Source passage:

"""

Novel Voices online with Ellah Wakatama
Sarah-Clare Conlon, Literature EditorNovel Voices, the five-part online series featuring Ellah Wakatama in conversation with 10 debut authors helping to shape 2021’s literary landscape, continues afoot: Cherie Jones and Nekesa Afia are in the hot seat on 12 April followed by Natasha Brown and Jarred McGinnis on 26 April. The writers will discuss their craft and the journey to shaping their first, published full body of work. Chosen from big and indie publishing houses alike, the writers in the series have been paired together based on thematic similarities in their work, and for each event they are invited to explore the influences, experiences and structures that helped in the shaping of their narrative tone, voice and approach.
Cherie Jones and Nekesa Afia are in the hot seat on 12 April followed by Natasha Brown and Jarred McGinnis on 26 April. The writers will discuss their craft and the journey to shaping their first, published full body of work.
Since February, Senior Research Fellow at the University of Manchester’s Centre for New Writing and Editor-at-Large at Canongate Books Ellah Wakatama has welcomed Meng Jin, author of Little Gods (HarperCollins), and JA Mensah (Castles From Cobwebs, on Salford’s Saraband), US-based authors Namina Forna (The Gilded Ones) and Justin Deabler (Lone Stars), and scientists Catherine Menon, whose debut Fragile Monsters is out on 8 April with Viking and already garnering rave reviews, and Victoria Princewill, publishing In The Palace Of Flowers in paperback this May.
Next up is twenty-four-year-old Canadian author Nekesa Afia, a publishing student who has just finished her undergraduate degree in journalism and English. Her debut novel, Dead Dead Girls, is set in 1920s Harlem and features Louise Lloyd, a young black woman caught up in a series of murders. It marks the start of annew historical mystery series, and Nekesa says: “I’m obsessed with history, with special attention to the golden age of Hollywood (along with just before and after), and the prohibition era.”
She’s joined by Barbados-based lawyer and writer Cherie Jones, whose debut How The One-Armed Sister Sweeps Her House follows in the tradition of Zadie Smith and Marlon James, and is described by The Guardian as “intensely compelling”. Longlisted for the Women’s Prize for Fiction 2021, it follows four people in the Caribbean each desperate to escape their legacy of violence in “paradise”, and Waterstone’s calls it “a multi-generational novel of rare skill and precision”. Cherie studied Creative Writing at Sheffield Hallam University in 2015, winning prizes for her collection of inter-connected stories set in a small community in Barbados, Water For The End Of The World, and her story ‘Bride’, which took first prize in the Commonwealth Short Story Competition.
The final Novel Voices this spring sees Ellah Wakatama chatting to writers Natasha Brown and Jarred McGinnis. Described by Booker Prize-winning Girl, Woman, Other author Bernardine Evaristo as “a stunning new writer”, Natasha Brown developed her novel Assembly after receiving a 2019 London Writers Award in the literary fiction category. Having studied Maths at Cambridge University, she has spent a decade working in financial services and now her debut is out at the start of June with Hamish Hamilton. Described in the blurb as “blistering, fearless and unforgettable, a literary debut from an astonishing new talent in British fiction, for fans of Raven Leilani, Claudia Rankine and Jenny Offill”, Assembly is “a story about the stories we live within – those of race and class, safety and freedom, winners and losers. And it is about one woman daring to take control of her own story, even at the cost of her life”.

"""

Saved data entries
"""

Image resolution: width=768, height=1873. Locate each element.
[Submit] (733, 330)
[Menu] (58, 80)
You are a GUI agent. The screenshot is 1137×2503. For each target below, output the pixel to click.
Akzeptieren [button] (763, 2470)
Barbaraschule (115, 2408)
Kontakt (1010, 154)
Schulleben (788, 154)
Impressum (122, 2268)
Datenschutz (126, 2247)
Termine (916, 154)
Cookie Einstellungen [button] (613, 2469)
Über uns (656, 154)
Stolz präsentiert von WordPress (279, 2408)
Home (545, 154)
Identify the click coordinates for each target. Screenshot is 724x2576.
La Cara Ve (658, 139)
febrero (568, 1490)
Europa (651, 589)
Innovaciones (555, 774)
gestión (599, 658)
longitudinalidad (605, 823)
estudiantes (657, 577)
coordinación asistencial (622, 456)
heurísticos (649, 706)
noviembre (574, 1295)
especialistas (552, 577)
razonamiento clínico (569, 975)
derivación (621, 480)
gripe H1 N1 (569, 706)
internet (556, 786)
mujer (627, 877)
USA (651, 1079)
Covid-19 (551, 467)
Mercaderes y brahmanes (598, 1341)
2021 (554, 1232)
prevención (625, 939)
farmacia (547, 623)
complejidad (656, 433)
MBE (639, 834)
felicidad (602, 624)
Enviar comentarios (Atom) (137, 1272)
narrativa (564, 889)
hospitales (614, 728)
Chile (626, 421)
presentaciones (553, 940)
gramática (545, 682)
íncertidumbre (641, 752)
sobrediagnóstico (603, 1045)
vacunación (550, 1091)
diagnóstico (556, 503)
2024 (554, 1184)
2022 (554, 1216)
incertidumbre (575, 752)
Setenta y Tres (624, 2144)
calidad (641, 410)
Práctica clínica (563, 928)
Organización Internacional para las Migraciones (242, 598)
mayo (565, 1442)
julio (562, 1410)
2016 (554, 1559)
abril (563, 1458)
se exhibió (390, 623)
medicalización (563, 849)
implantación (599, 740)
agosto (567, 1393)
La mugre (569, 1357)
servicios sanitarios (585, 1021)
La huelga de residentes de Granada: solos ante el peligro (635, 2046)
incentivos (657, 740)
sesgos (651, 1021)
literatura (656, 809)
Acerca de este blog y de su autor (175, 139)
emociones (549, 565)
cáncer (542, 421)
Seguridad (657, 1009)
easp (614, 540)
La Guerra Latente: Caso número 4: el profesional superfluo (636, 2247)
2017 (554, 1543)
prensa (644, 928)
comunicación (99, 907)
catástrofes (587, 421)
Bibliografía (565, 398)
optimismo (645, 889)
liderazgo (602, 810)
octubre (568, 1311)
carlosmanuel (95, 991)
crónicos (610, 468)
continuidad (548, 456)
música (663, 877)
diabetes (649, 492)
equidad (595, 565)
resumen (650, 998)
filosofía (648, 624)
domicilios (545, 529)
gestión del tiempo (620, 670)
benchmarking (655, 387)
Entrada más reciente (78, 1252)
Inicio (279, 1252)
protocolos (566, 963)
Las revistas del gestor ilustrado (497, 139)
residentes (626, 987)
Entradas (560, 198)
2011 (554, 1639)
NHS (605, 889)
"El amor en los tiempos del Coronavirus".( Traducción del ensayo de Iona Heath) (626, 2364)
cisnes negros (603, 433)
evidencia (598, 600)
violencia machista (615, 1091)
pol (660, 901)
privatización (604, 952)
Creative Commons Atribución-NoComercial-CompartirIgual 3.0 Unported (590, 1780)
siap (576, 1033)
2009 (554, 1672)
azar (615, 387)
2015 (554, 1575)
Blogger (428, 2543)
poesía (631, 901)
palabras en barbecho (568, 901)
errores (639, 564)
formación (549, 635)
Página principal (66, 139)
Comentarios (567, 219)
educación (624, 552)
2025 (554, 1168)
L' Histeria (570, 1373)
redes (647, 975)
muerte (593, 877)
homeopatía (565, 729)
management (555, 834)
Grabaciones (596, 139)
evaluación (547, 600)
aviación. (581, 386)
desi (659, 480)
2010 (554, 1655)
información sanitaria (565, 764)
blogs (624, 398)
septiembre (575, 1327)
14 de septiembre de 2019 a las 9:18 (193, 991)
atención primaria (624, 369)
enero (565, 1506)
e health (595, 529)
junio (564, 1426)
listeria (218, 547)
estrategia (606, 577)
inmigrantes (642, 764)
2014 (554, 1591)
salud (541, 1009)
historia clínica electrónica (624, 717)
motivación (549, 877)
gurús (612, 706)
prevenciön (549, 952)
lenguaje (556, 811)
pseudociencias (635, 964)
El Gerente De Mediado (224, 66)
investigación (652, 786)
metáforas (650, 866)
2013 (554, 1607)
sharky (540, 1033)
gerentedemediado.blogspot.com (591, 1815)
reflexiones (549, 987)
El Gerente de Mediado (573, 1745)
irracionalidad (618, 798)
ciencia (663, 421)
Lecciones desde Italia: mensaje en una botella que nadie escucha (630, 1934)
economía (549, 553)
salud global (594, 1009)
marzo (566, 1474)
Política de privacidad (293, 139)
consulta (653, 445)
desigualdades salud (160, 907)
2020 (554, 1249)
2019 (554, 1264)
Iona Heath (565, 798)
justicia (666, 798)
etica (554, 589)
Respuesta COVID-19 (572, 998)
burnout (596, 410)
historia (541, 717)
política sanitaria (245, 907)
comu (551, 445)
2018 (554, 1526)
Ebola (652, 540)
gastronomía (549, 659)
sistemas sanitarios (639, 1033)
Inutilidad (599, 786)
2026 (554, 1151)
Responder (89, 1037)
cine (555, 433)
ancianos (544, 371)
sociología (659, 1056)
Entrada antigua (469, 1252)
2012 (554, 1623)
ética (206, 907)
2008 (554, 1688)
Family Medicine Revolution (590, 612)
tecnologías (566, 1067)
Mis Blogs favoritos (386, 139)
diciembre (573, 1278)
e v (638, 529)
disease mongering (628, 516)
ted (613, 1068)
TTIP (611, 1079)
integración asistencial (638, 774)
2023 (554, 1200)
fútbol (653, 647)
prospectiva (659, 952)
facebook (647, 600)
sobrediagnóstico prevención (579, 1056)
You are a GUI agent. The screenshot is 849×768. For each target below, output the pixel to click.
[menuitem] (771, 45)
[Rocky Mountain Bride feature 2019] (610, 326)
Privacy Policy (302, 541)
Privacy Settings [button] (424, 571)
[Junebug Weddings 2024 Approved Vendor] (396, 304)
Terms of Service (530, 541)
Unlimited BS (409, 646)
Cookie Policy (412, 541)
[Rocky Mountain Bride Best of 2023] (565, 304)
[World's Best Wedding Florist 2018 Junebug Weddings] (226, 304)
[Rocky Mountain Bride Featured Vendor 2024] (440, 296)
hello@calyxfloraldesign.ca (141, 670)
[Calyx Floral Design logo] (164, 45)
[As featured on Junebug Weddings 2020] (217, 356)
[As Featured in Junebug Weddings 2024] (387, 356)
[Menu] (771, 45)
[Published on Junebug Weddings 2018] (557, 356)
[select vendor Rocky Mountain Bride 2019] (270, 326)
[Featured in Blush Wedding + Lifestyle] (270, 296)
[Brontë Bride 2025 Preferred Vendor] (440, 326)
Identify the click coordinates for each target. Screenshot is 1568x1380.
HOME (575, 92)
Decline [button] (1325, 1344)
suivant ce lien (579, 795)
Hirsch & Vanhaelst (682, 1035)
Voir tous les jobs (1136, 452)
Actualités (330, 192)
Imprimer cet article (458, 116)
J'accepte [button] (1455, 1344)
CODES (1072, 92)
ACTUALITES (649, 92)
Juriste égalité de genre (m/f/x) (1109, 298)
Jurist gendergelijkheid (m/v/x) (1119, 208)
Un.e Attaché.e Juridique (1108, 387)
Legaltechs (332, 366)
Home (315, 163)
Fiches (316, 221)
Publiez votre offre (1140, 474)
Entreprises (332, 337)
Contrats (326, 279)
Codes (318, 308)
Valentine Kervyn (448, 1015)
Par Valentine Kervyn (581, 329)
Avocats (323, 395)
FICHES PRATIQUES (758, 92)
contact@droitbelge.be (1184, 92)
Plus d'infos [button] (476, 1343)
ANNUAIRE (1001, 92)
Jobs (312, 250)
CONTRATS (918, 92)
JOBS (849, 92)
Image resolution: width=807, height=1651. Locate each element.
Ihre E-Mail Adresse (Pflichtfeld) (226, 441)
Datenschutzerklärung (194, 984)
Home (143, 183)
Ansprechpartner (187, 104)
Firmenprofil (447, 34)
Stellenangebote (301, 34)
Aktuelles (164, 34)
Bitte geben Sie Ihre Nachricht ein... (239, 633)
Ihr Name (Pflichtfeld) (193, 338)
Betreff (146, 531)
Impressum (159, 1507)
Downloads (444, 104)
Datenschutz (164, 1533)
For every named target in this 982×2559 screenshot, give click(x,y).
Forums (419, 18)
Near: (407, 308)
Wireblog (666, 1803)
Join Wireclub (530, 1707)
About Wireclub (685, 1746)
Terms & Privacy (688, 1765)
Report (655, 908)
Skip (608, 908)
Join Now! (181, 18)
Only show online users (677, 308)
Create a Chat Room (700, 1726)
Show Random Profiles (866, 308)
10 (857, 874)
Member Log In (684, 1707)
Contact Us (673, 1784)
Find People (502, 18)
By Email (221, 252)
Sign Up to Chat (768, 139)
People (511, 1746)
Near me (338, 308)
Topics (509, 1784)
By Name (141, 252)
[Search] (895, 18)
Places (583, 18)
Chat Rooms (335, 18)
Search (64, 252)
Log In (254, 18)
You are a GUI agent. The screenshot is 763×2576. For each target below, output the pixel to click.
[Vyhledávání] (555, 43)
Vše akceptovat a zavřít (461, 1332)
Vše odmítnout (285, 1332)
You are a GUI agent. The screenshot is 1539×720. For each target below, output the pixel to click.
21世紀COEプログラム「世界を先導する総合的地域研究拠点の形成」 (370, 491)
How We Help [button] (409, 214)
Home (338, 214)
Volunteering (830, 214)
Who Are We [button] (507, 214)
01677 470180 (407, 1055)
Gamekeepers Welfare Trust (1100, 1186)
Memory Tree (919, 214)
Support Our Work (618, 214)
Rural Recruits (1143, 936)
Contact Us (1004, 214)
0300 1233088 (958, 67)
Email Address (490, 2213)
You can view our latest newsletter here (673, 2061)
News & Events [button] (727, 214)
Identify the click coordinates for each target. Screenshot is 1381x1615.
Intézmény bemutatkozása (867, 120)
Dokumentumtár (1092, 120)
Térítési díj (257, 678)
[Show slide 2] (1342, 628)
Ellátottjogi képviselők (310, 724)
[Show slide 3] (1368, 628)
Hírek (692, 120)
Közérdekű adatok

"""

What is expected:
Answer these questions from the article on the Novel Voices series.
(a) On what date do Cherie Jones and Nekesa Afia appear?
(b) Where and in which decade is Dead Dead Girls set?
(c) What subject did Natasha Brown study at Cambridge University?

Expected output:
(a) 12 April
(b) Harlem in the 1920s
(c) Maths